Anthony finds himself in the dungeons of a vast amphitheatre, among Christians condemned to the wild beasts. By this hallucination the tempter would prove to the Saint that martyrdom is not always suffered for purest motives. Anthony finds the martyrs possessed by bigotry and insincerity. He sees many compelled to die against their will; many who would forswear their faith could it avail them aught. He beholds heretics die for their heterodoxy more nobly than orthodox believers.

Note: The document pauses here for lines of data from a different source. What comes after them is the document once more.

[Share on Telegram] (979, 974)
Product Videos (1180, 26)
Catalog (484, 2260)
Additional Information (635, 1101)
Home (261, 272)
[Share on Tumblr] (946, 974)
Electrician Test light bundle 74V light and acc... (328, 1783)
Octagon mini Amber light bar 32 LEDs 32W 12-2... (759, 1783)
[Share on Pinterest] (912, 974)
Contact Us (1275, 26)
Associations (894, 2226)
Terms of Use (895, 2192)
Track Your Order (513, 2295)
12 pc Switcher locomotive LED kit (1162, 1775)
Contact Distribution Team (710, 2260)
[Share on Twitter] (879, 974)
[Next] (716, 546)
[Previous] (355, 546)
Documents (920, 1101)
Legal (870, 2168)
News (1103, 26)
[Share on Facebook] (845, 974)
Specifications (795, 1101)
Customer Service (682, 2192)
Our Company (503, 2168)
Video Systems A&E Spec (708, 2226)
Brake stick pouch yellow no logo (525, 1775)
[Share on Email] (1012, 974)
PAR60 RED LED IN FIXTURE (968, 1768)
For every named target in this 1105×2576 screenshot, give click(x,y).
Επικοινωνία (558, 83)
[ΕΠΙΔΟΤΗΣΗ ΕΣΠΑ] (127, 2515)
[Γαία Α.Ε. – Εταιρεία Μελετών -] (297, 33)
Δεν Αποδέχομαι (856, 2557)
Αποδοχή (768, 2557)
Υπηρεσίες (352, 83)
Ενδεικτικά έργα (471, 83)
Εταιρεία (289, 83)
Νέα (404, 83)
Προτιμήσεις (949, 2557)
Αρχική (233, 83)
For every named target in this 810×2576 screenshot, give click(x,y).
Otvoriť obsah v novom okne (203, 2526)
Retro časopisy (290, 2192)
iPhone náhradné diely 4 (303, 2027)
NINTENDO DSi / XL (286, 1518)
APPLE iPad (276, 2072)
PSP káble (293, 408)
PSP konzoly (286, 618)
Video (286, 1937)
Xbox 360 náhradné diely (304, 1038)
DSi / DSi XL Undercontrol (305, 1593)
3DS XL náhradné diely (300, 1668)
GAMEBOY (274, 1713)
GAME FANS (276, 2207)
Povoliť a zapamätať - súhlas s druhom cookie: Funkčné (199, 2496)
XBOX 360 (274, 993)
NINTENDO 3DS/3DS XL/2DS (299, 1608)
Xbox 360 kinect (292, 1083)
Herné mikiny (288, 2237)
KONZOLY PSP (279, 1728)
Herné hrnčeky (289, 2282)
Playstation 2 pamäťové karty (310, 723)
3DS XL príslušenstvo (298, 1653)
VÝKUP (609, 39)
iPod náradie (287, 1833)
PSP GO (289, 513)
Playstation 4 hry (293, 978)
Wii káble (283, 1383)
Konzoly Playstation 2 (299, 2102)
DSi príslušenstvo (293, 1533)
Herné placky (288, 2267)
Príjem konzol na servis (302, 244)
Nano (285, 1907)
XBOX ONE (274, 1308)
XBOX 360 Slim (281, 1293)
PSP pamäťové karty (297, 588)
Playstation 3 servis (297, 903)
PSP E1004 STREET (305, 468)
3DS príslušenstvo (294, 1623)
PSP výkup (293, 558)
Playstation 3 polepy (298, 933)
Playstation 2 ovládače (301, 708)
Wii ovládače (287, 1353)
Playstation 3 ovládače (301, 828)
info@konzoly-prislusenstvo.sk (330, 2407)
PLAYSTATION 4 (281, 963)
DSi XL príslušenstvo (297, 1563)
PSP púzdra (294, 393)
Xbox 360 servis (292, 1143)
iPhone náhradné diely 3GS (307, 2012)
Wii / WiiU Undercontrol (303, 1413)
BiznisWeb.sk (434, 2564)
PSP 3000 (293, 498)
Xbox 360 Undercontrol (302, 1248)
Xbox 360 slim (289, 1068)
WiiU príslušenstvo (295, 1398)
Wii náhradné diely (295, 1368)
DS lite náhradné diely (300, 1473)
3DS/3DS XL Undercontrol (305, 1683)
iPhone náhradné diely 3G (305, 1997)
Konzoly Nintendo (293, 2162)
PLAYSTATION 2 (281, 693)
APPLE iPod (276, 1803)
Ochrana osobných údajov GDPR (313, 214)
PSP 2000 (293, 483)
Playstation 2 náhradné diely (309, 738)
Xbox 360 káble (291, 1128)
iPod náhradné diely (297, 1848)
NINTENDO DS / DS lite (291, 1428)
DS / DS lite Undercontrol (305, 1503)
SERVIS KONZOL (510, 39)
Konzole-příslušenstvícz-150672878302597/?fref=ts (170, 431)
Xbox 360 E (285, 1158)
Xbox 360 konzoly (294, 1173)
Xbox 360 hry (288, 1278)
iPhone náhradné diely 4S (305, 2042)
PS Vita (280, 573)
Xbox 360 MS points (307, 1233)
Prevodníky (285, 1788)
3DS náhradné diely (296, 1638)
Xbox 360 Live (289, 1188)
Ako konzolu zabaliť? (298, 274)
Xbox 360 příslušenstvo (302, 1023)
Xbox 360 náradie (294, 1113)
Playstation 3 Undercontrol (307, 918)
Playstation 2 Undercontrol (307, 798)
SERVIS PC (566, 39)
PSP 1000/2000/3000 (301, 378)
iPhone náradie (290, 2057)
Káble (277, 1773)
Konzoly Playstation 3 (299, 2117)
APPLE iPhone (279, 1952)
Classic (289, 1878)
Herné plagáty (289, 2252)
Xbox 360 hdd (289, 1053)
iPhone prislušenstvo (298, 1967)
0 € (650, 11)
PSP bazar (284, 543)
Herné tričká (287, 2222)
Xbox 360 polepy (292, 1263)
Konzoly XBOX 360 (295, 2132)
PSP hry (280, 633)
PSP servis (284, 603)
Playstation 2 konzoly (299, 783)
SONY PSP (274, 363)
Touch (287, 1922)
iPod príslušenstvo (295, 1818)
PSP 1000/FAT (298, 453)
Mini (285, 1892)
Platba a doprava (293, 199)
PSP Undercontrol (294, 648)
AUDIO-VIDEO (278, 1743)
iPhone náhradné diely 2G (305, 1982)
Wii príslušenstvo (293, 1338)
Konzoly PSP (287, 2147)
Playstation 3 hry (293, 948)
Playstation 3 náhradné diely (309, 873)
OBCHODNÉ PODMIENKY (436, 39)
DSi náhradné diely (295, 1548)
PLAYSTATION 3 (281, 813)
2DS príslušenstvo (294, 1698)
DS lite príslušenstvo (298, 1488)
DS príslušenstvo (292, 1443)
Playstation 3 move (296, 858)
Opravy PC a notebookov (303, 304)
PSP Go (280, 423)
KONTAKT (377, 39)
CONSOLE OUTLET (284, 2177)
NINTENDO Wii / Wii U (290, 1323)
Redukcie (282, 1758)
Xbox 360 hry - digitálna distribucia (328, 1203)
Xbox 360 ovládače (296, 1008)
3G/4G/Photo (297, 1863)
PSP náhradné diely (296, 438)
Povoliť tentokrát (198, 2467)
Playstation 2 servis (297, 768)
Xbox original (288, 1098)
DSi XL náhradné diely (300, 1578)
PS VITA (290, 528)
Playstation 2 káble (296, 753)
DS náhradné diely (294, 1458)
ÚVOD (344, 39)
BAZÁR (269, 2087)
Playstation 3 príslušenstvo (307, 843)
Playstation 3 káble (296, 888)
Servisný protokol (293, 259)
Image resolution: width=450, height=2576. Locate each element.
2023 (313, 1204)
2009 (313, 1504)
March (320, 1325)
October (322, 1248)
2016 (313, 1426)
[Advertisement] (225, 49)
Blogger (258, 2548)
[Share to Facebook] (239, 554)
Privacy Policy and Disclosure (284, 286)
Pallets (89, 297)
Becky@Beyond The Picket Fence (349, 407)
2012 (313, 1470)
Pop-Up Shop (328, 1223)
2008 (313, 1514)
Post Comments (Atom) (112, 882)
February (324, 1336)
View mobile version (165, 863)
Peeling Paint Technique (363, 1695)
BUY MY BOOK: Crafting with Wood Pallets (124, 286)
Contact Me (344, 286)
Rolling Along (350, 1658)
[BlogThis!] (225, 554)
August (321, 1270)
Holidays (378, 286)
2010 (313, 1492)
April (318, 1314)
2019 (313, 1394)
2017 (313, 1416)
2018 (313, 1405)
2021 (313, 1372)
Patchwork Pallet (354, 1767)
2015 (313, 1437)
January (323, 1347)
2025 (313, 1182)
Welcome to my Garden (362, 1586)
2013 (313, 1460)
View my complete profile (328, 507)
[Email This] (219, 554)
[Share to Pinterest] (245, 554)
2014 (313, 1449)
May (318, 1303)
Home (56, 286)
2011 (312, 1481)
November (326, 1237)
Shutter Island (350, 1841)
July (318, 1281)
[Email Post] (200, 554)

And he finds himself transported to the tombs of the martyrs. He witnesses the meetings of Christian women at the sepulchres. He beholds the touching ceremonies of prayer, change into orgies,—lamentations give place to amorous dalliance.
THE MAGICIANS
Then the Tempter seeks to shake Anthony's faith in the excellence and evidence of miracles. He assumes the form of a Hindoo Brahmin, terminating a life of wondrous holiness by self-cremation;—he appears as Simon Magus and Helen of Tyre,—as Appollonius of Tyans, greatest of all thaumaturgists, who claims superiority to Christ. All the marvels related by Philostratus are embodied in the converse of Apollonius and Damis.
THE GODS
Hilarion reappears taller than ever, growing more gigantic in proportion to the increasing weakness of the Saint. Standing beside Anthony he evokes all the deities of the antique world. They defile before him in a marvellous panorama:—Gods of Egypt and India, Chaldea and Hellas, Babylon and Ultima Thule,—monstrous and multiform, phallic and ithyphallic, fantastic or obscene. Some intoxicate by their beauty; others appall by their foulness. The Buddha recounts the story of his wondrous life; Venus displays the rounded daintiness of her nudity; Isis utters awful soliloquy. Lastly the phantom of Jehovah appears, as the shadow of a god passing away forever.
Suddenly the stature of Hilarion towers to the stars; he assumes the likeness and luminosity of Lucifer; he announces himself as
SCIENCE
And Anthony is lifted upon mighty wings and borne away beyond the world, above the solar system, above the starry arch of the Milky Way. All future discoveries of Astronomy are revealed to him. He is tempted by the revelation of innumerable worlds,—by the refutation of all his previous ideas of the nature of the Universe,—by the enigmas of infinity,—by all the marvels that conflict with faith. Even in the night of immensity the demon renews the temptation of reason: Anthony wavers upon the verge of pantheism.